Rep. Candice Miller (R-Mich.), the chairman of the Subcommittee on Border and Maritime Security, recently held a hearing to explore the differences between the House and the Senate approaches to border security.

Miller, also the vice chair of the Homeland Security Committee, said the proposed bill recently approved by the full committee showed “real teeth” compared to the Senate bill.

The House bill, the Border Security Results Act, would implement a plan to secure U.S. borders before additional resources are expended.
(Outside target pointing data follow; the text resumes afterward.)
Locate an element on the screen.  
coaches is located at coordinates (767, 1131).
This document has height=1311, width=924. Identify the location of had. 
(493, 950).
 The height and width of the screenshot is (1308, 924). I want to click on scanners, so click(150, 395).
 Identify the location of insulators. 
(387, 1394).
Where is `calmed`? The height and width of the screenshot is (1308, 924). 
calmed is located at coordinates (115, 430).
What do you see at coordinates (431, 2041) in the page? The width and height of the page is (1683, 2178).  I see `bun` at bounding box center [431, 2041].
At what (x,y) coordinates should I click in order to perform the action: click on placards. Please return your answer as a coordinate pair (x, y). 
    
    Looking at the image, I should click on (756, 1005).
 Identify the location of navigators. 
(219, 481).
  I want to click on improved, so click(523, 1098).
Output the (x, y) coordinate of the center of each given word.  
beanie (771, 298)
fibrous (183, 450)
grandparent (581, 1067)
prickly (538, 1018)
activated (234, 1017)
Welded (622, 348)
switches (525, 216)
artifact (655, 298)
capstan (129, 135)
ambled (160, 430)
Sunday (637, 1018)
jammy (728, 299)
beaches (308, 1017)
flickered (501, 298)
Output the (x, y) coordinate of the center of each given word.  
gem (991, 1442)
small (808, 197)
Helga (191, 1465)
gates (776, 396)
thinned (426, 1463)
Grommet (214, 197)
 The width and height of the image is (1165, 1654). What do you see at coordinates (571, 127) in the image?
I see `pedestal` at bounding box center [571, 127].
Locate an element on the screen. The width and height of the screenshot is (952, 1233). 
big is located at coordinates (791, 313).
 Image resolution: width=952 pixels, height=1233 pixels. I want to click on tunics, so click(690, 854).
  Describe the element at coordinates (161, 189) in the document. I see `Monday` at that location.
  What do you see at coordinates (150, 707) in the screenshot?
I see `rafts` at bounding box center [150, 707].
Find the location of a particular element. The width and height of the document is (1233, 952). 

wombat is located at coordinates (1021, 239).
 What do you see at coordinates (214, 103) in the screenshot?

It would also require metrics to increase accountability and would apply a standard of no less than 90 percent effectiveness, holding the Department of Homeland Security accountable to an achievable, yet tough, standard of border security.

“The strategy and implementation plan required by this legislation will consist of actual analysis to inform how and where we apply resources we send to the border,” Miller said. “This strategy will eliminate the ad hoc nature of our spending, and in short, it will answer the question: what does a secure border look like?”

The House bill would allow the National Laboratories and border stakeholders to offer expertise to DHS.

“Third-party verification by outside experts is an important part of our approach to make sure that Congress and the American people aren’t being misled and that promises made are promises kept,” Miller said.

Miller said the $46 billion border security bill in the Senate lacked outcome-based metrics, accountability and a standard for success.

The proposed bill in the Senate includes doubling on border patrol and rebuilding hundreds of miles of fences.

“I do think that additional resources will be needed to achieve situational awareness, operational control of the border and enhance security at the ports of entry,” Miller said. “But just spending additional resources without a strategy to secure the border or means to hold DHS accountable for a result creates conditions that are ripe for waste.”

Witnesses at the hearing included Sen. John Cornyn (R-Texas), Rep. Xavier Becerra (D-Calif.) and Jayson Ahern, the former acting commissioner of U.S. Customs and Border Protection.